> _Source document_
****************************************
There are two points about this quote, which appeared, with small variations, in the Times, the Sun and the Mirror. The first is that he did say something of the sort, but only to a reporter on the local paper, who seems to have flogged it on widely, and good luck to him. That is the way provincial journalists are expected to enlarge their meagre salaries, though it comes as a shock to people who meet this way of working for the first time. The second is that he nowhere says that the couple or any of their representatives have in fact approached him. They hadn’t.

The whole story seems to have started because the people of Swansea want to believe it is true. They are, says Mr Williams, extremely proud of Catherine Zeta Jones. There was perhaps a time when you would expect the chapel to denounce such a strumpet, but that was a long time ago, in the lifetime of Lloyd George. So when the news of their engagement was announced, on Douglas’s web site, and then picked up by the breakfast television news, "immediately the local paper started dreaming" he says. And, since its readers, and the people it quoted, wanted the story to be true, it looked for a few moments as if it was. This is so exactly the way that gossip works that it is well worth studying.
****************************************
> _Provided data_
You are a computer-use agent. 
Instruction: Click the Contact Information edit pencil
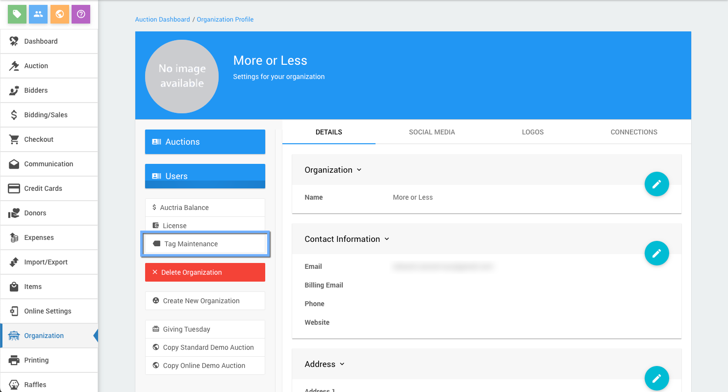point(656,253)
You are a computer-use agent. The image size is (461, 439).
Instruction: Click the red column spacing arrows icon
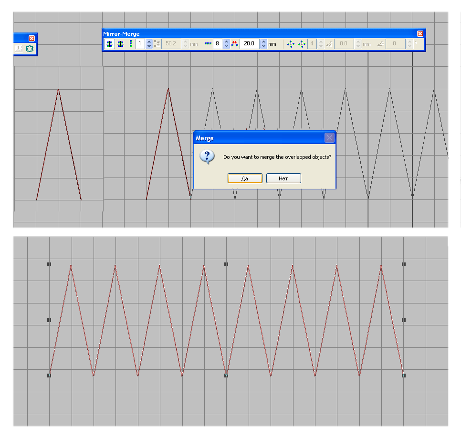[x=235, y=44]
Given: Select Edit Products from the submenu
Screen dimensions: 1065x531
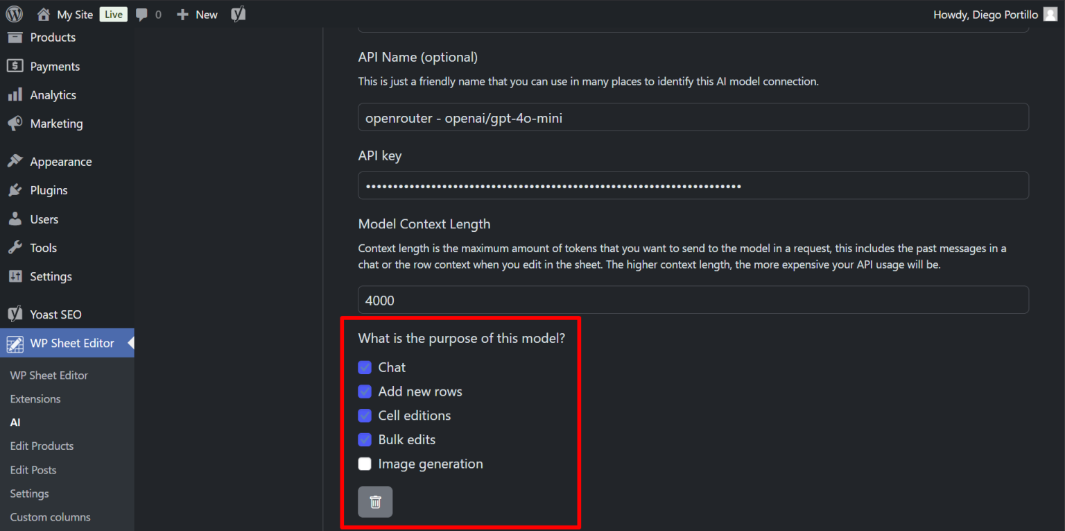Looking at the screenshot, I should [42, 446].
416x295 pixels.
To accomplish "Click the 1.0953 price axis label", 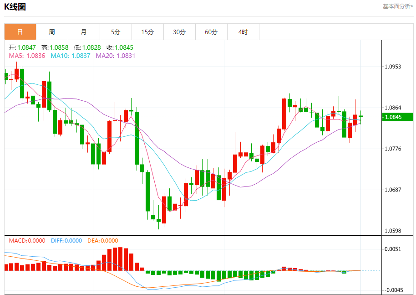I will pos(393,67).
****************************************
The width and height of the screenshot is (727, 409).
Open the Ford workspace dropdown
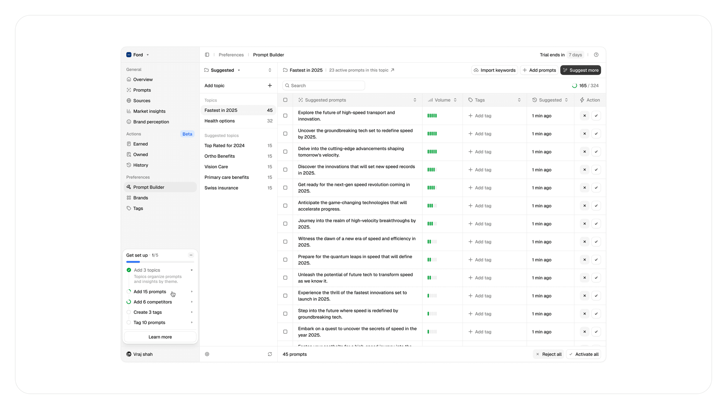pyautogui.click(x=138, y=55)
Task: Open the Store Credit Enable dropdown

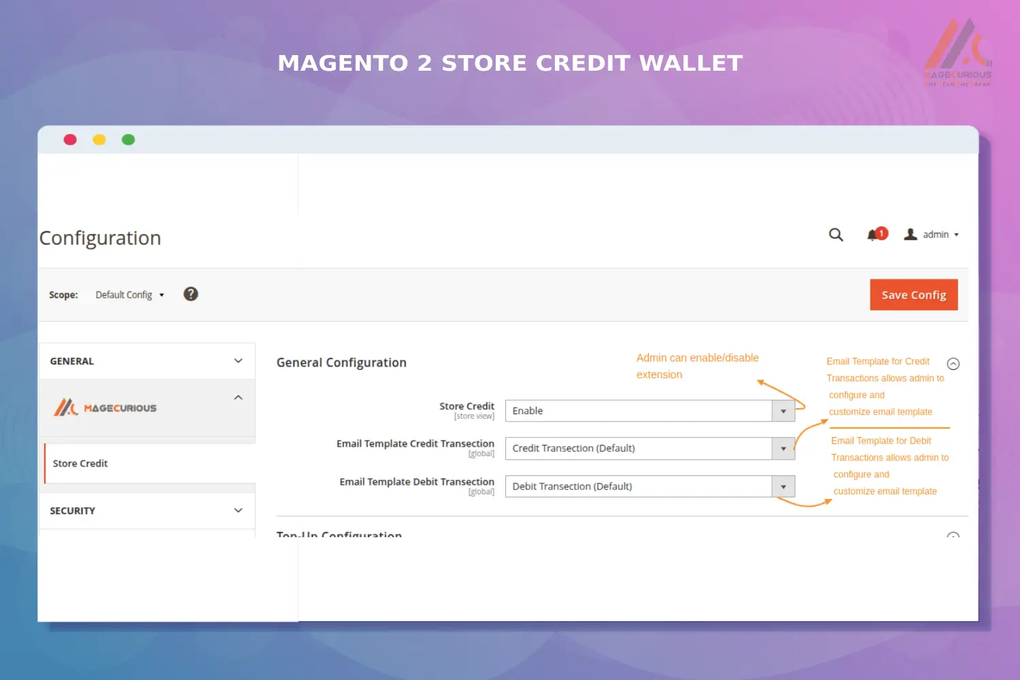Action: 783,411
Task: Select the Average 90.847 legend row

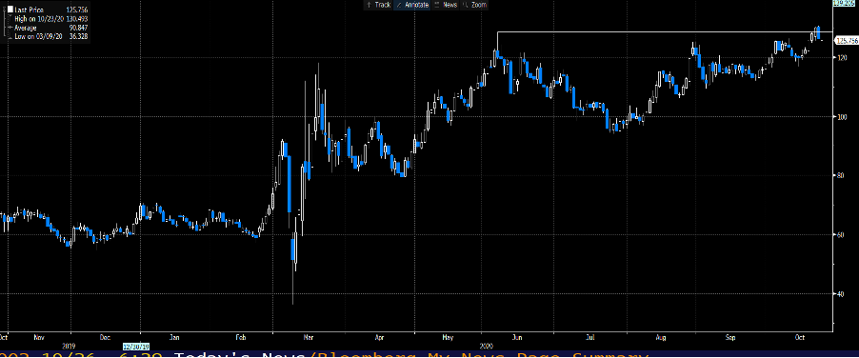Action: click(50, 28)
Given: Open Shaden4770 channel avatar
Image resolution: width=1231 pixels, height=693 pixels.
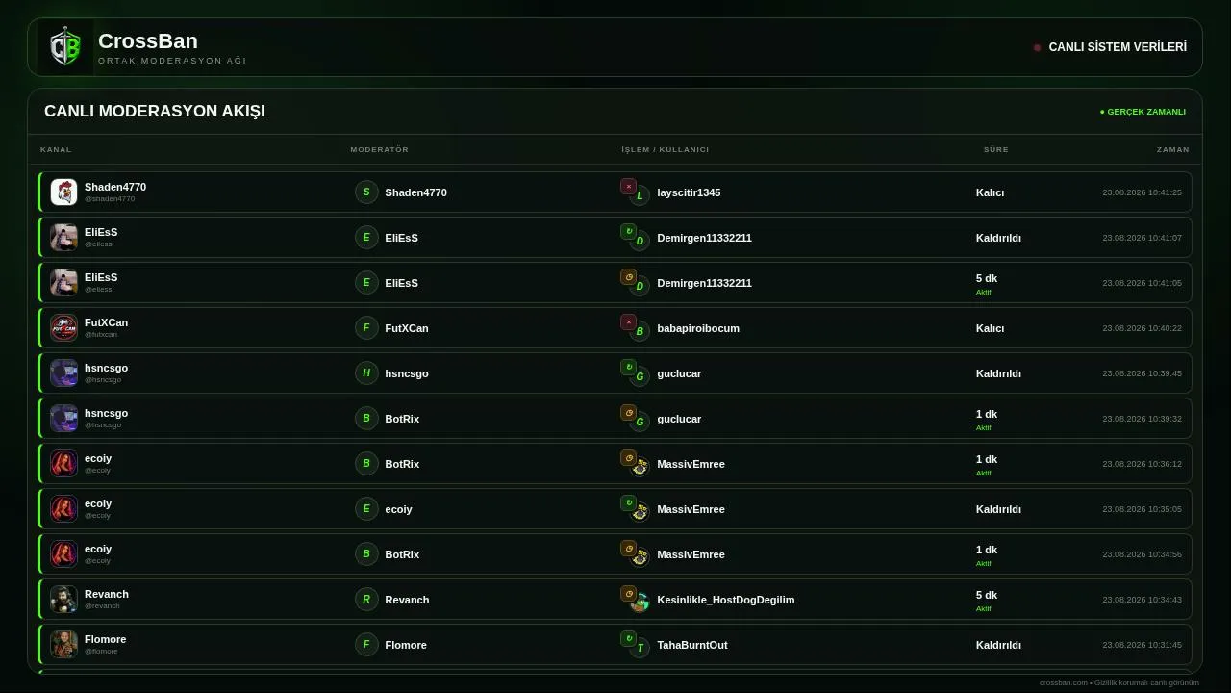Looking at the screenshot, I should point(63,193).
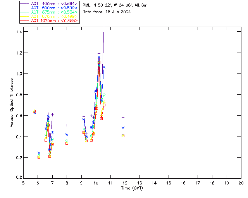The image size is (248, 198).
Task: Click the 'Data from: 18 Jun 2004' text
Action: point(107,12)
****************************************
> _Jobs_
a - Can you rewrite the paragraph of the passage about the Swansea gossip that begins "There are two points about this quote" as a short list that keeps its main facts?
b - Do these statements agree with the passage about the Swansea gossip? Answer yes or no for each, and quote the words of the passage that decide it.
(i) The quote appeared in the Times, the Sun and the Mirror.
(ii) The engagement was first announced on the breakfast television news.
(iii) According to Mr Williams, the people of Swansea are ashamed of Catherine Zeta Jones.
c - Could you carry the passage about the Swansea gossip on past its final sentence?
The rows have no connection to the passage about the Swansea gossip.

> _Answer set_
a -
- The quote appeared, with small variations, in the Times, the Sun and the Mirror.
- First point: he did say something like it, but only to a reporter on the local paper, who seems to have sold it on widely.
- That is how provincial journalists are expected to add to their small salaries, though it shocks people meeting this practice for the first time.
- Second point: he nowhere says that the couple or their representatives approached him, and they had not.

b -
(i) Yes: "appeared, with small variations, in the Times, the Sun and the Mirror"
(ii) No: "on Douglas’s web site, and then picked up by the breakfast television news"
(iii) No: "extremely proud of Catherine Zeta Jones"

c -
Journalists have two largely irreconcilable views of their own job, which they manage, most of the time, to believe simultaneously. The one holds that our special skills are precisely those required to see in a flash that a story like the Jones/Douglas chapel wedding is nonsense based on wishful thinking. The other is to recognise that these are popular wishes and enjoyable nonsense. Broadly speaking, the tabloid journalist works on the second principle and the broadsheet journalist on the first. But there are some stories, such as those involving the marriage of a film star, where there is nothing serious to say, so if you are going to cover it at all, the whole trick is to find out what people want to believe and tease them with the possibility of doing so. Writing about any sort of stars turns instantly into astrology.

Meanwhile, the struggle between the Express and the Mail for the services of the Mail’s astrologer continues to provide startling glimpses into the present. Jonathan Cainer, the man in question, is apparently paid more than the editors of either the papers tussling over him. He makes about a million pounds a year in all, though a large proportion of this comes from premium phone lines. It’s difficult to imagine a dial-a-prayer service which would generate that kind of income; but what is oddest of all is that few of those who ring him can do so in the expectation of getting something they can really believe. Perhaps I’m wrong, and people really are that stupid. But it seems to me that he is in the business of providing personalised entertainment: stuff that would be interesting if true, like the Zeta Jones wedding or the promises of a televangelist.

Still, predictions can be worth even bigger money, if they are backing a large enough bet. The Financial Times had a wonderful feature on Hayseed Stephens, who has been told by God that these there is a gigantic oilfield 30,000 feet under the Dead Sea. He is a Texan, of course, with the usual Texan born again story: money, women, drink, repentance. But after a period of evangelising, he realised God really wanted him to be an oil man again. "Before long, He was picking the drilling sites. ‘The geologists said I was crazy’ recalls Stephens ‘But God tells me where to drill and I drill.’ At his first divinely inspired exploration project he struck oil 21 times."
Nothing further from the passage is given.